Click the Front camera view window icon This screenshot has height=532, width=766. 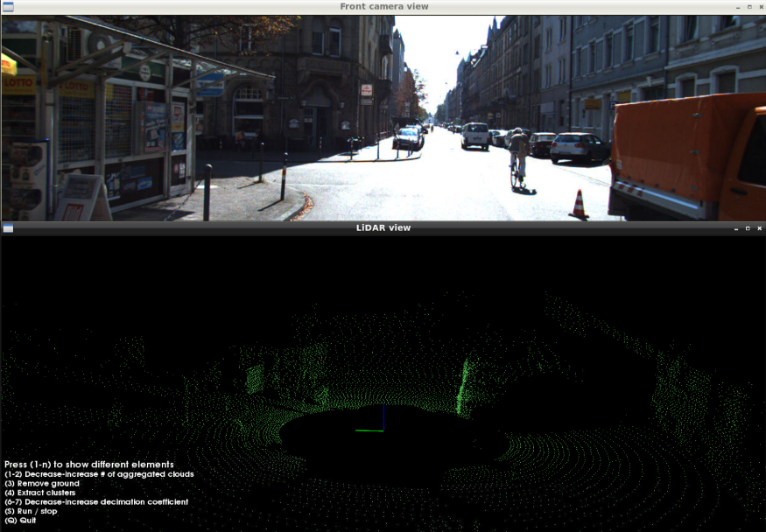(x=9, y=6)
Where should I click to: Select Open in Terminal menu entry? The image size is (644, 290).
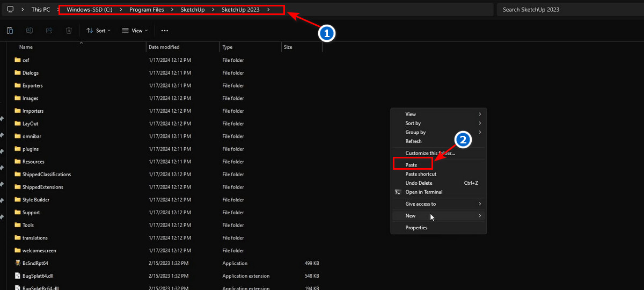pos(424,192)
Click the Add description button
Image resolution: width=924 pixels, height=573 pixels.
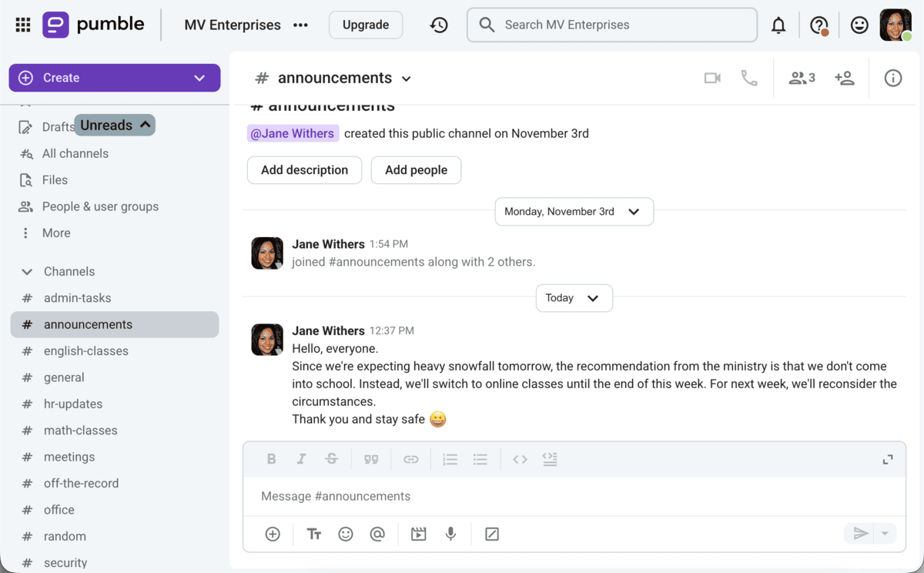304,170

───

* Work instruction: Print only the lines running from the one containing "Where should I" to the end of the data above, exactly; include no pictures.

* Answer section:
Where should I click to: Select Open in Terminal menu entry? The image size is (644, 290).
pos(424,192)
Click the Add description button
Image resolution: width=924 pixels, height=573 pixels.
304,170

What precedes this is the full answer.